Source code for Poisson.solver

"""Unified Jacobi solver for Poisson equation.

This solver handles both sequential and distributed (MPI) execution with a
single interface. Sequential execution is the default, and distributed execution
is enabled by providing decomposition and communicator strategies.
"""

import time

import numpy as np
from dataclasses import asdict
from mpi4py import MPI
from numba import get_num_threads
import mlflow

from .kernels import NumPyKernel, NumbaKernel
from .datastructures import GlobalParams, GlobalMetrics, LocalSeries
from .mpi.communicators import NumpyHaloExchange
from .mpi.decomposition import NoDecomposition


def _get_strategy_name(obj):
    """Extract clean strategy name from object class."""
    if obj is None:
        return "numpy"
    name = obj.__class__.__name__.lower()
    return (
        name.replace("decomposition", "").replace("communicator", "").replace("mpi", "")
    )



[docs]
class JacobiPoisson:
    """Unified Jacobi solver for sequential and distributed execution.

    Parameters
    ----------
    decomposition : DecompositionStrategy, optional
        Domain decomposition strategy. Required for multi-rank execution.
    communicator : CommunicatorStrategy, optional
        Halo exchange communicator. Defaults to NumpyHaloExchange().
    **kwargs
        Solver configuration: N, omega, use_numba, max_iter, tolerance, etc.
    """

    def __init__(self, decomposition=None, communicator=None, **kwargs):
        # MPI setup
        self.comm = MPI.COMM_WORLD
        self.rank = self.comm.Get_rank()
        self.size = self.comm.Get_size()

        # Configuration
        self.config = GlobalParams(**kwargs)
        self.config.numba_threads = get_num_threads()
        self.config.mpi_size = self.size

        # Data structures
        self.timeseries = LocalSeries()
        if self.rank == 0:
            self.results = GlobalMetrics()

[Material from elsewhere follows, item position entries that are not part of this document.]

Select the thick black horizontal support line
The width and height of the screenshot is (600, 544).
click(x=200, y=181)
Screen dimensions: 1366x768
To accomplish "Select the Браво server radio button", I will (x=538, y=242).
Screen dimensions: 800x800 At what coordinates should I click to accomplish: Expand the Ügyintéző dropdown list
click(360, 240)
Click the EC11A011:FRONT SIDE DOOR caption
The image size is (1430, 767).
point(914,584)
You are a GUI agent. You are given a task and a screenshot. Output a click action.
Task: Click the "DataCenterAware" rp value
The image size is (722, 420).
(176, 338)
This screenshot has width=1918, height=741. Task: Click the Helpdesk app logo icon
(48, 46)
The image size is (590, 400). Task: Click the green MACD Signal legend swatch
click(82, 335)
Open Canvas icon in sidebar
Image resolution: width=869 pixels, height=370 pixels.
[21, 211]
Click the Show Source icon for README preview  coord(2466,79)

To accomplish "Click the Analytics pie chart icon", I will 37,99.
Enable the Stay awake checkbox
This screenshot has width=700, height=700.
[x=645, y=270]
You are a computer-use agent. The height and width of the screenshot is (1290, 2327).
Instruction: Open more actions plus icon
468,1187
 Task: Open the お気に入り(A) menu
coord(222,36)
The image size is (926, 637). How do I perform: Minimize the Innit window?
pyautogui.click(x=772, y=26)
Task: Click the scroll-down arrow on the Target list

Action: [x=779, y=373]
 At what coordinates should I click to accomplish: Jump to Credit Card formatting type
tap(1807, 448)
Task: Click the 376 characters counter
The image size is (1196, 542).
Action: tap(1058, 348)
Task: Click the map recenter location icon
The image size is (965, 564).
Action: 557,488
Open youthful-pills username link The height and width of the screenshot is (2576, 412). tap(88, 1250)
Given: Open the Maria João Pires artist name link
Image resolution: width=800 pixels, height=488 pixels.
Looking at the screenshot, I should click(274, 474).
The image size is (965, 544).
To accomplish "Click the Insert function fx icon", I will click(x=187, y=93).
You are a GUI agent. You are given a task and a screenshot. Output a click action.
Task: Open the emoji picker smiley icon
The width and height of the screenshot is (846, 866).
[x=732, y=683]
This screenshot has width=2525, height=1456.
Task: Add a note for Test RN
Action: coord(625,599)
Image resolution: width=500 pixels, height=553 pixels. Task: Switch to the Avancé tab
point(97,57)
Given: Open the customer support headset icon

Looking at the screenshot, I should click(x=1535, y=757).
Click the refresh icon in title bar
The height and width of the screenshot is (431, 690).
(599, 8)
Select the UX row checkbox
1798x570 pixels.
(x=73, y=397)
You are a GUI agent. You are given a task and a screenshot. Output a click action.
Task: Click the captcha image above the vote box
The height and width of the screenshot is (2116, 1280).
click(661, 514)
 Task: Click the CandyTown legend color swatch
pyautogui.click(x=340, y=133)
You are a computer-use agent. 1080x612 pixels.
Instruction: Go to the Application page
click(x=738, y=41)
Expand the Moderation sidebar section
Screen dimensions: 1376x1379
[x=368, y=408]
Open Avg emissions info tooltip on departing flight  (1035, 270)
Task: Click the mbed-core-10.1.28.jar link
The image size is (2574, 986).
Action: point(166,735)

        # Kernel selection
        KernelClass = NumbaKernel if self.config.use_numba else NumPyKernel
        self.kernel = KernelClass(
            N=self.config.N,
            omega=self.config.omega,
            numba_threads=self.config.numba_threads if self.config.use_numba else None,
        )

        # Strategy setup
        self._setup_strategies(decomposition, communicator)

        # Initialize arrays
        self.u1_local, self.u2_local, self.f_local = (
            self.decomposition.initialize_local_arrays_distributed(
                self.config.N, self.rank, self.comm
            )
        )

    def _setup_strategies(self, decomposition, communicator):
        """Configure decomposition and communicator strategies."""
        if self.size == 1:
            # Single rank: store names but use NoDecomposition internally
            self.config.decomposition = (
                getattr(decomposition, "strategy", "none") if decomposition else "none"
            )
            self.config.communicator = (
                _get_strategy_name(communicator) if communicator else "none"
            )
            self.decomposition = NoDecomposition()
            self.communicator = communicator or NumpyHaloExchange()
        else:
            if decomposition is None:
                raise ValueError(
                    "Decomposition strategy required for multi-rank execution"
                )
            self.decomposition = decomposition
            self.communicator = communicator or NumpyHaloExchange()
            self.config.decomposition = getattr(decomposition, "strategy", "unknown")
            self.config.communicator = _get_strategy_name(self.communicator)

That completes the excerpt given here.